Он тихо, ласково провел холодной рукой по ее щеке и вздохнул. Наверное, в этот момент надо было сказать: «Я тоже, тоже! Я и не собираюсь тебя забывать!» А потом еще хотя бы один раз прижаться всем телом, обнять…
— Tanto brevius tempus, quanto felicius est, — тихо вместо этого пробормотала Вера. Она привыкла произносить звучные латинские слова непременно вслух.
— Что ты сказала? — переспросил Александр.
— Время чем короче, тем счастливее, — ответила Вера, быстро выскакивая из машины и отворачиваясь. Ей не хотелось, чтобы Александр при свете фар заметил на ее лице слезы.
Глава 8
О СТРАННОСТЯХ ЛЮБВИ
Ленка открыла дверь и подмигнула, показывая на комнату, где виднелся угол накрытого стола.
«Сплошные праздники, — невольно подумала Вера. — После переезда в этот дом жизнь каким-то образом стала принимать форму праздничного застолья. Значит, это для чего-то надо. А завтра к тому же и у Антошки день рождения — не забыть бы торт купить».
Убранство стола красноречиво говорило о том, что поездка в деревню и налет на погреб матушки у Ленки прошли с блестящим успехом. Помимо большой бутыли самогона и скромного графинчика какой-то домашней наливки («Для меня!» — невольно умилилась Вера, которая не любила и не умела пить водку), на столе красовались аппетитные грибочки под кольцами лука, соленые помидоры и огурцы, горка квашеной капусты, приправленной какой-то красной ягодой наподобие брусники.
О хозяйственно-заготовительных способностях Ленкиной матушки свидетельствовал также большой, разрезанный на щедрые ломти соленый арбуз, красная мякоть которого казалась вызывающе свежей в студеный зимний день.
За столом с чрезвычайно довольным, если не сказать счастливым, видом сидел один-единственный гость — немолодой мужчина в больших очках, закрывающих чуть ли не все его круглое лицо. Мужчина был по-детски ровно подстрижен «под горшок» и почему-то с первого взгляда производил весьма забавное впечатление. Вера поняла, что это и был тот, кого Ленка называла Человечкиным.
Судя по всему, Человечкин уже выпил немного самогонки и теперь блаженно почавкивал, сосредоточенно вытягивая содержимое из большой розовой помидорины. Но как только увидел Веру, тут же вскочил со стула, невероятно чудовищно покраснел и замер, вытянув руки по швам.
— Ив, ив, ив, ив, — никак не мог выговорить даже первого слова сосед, и при этом покраснел еще больше.

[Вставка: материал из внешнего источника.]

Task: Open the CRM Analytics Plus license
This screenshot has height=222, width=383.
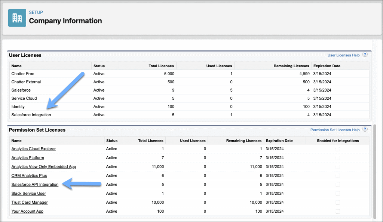Action: coord(29,176)
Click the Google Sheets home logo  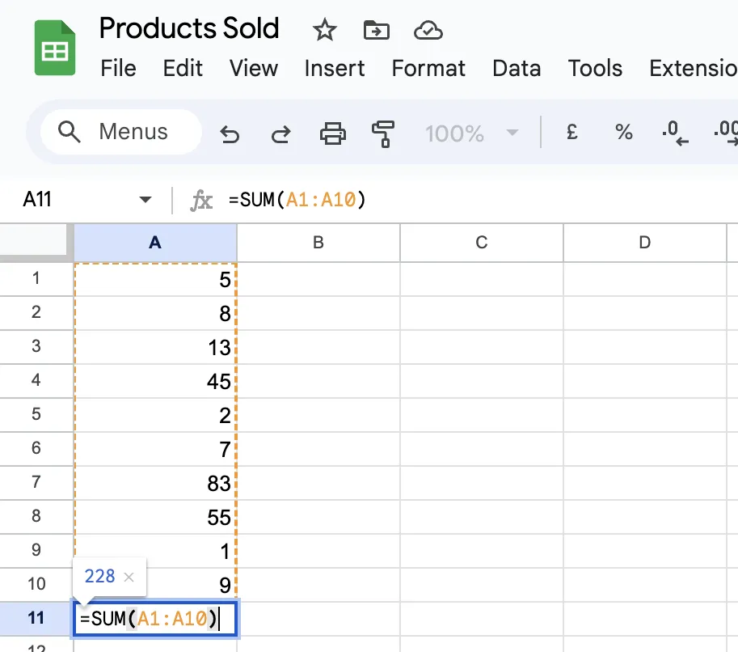(55, 48)
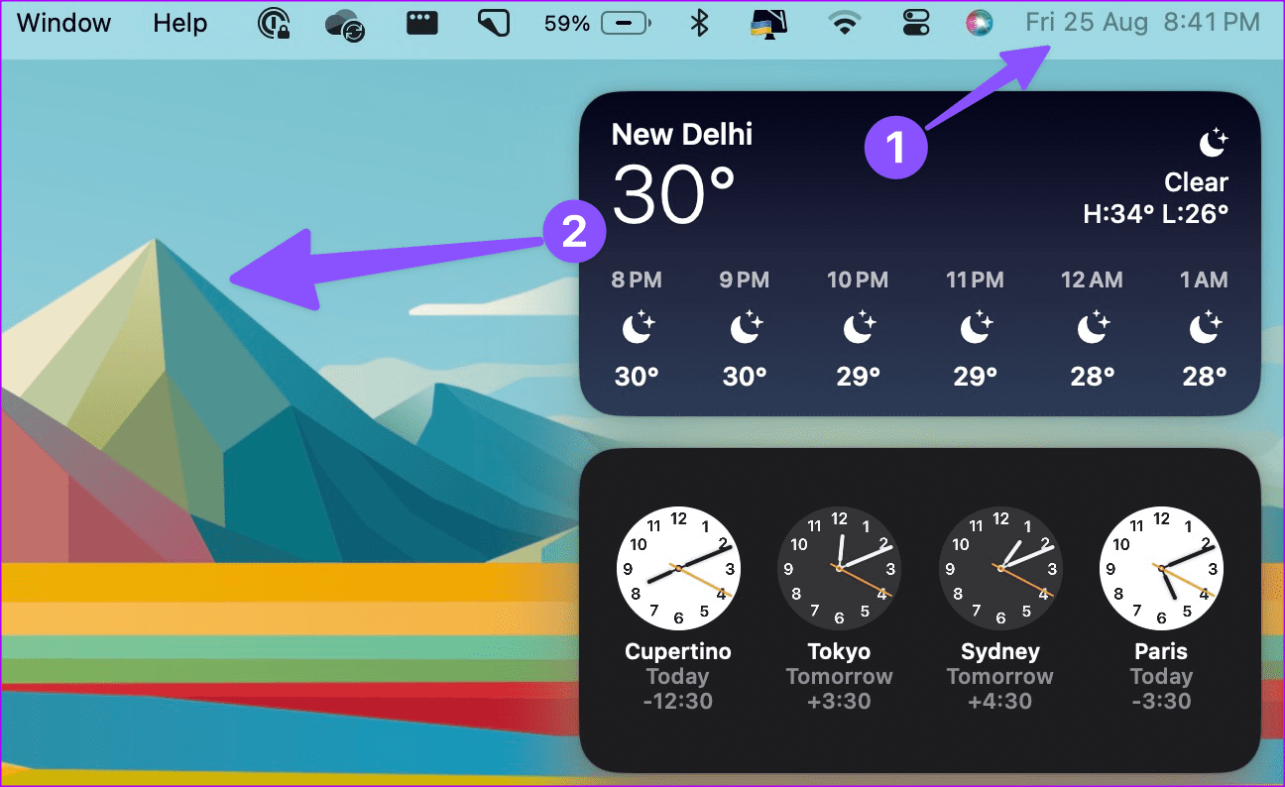The height and width of the screenshot is (787, 1285).
Task: Open the keyboard dots menu bar icon
Action: [421, 22]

Вере показалось, что его лицо от напряжения сделалось прямо-таки бурого цвета, а ровный кружок седых волос на голове засветился в зимнем полумраке комнаты слабым фосфорическим светом.
— Он хочет сказать, что его зовут Иван Иваныч Вечкин, а мы и так уже знаем. Да садитесь вы, горе луковое! Здесь все свои, — легонько подтолкнула его на место Ленка.
Сосед послушно сел на свое место, снова взялся за помидорчик.
— Слушай, имей в виду, он, оказывается, заикается, уж и не знаю, как мы тут с ним справимся, — потихоньку шепнула Ленка Вере. — Но план остается в силе. А он ничего, вроде бы безобидный. Да ты не сиди, болтай что-нибудь…
— Уже беседуете? — вслух поинтересовалась Вера.
— Да нет — поем, — огрызнулась Ленка, которая казалась сегодня сильно не в духе.
— Что-что?
— Вот балда! Я же сказала — поем. Ля-ля-ля, ля-ля-ля, — пропела Ленка зычным голосом, который вполне мог бы стать украшением любого русского народного хора.
— Что, уже запели? — покосилась Вера на только початую бутылку самогона. — Вроде бы я не слишком опоздала. А что поете?
— Мысли в основном, — сообщила Ленка, с хрустом откусывая огурец.
— Эту вот, что ли: «Мои мысли — мои скакуны»?
— Да нет, Вер, без скакунов. Просто мысли. Все, что приходит в голову. У него, Вер, не всегда говорить получается, а вот песней хорошо идет.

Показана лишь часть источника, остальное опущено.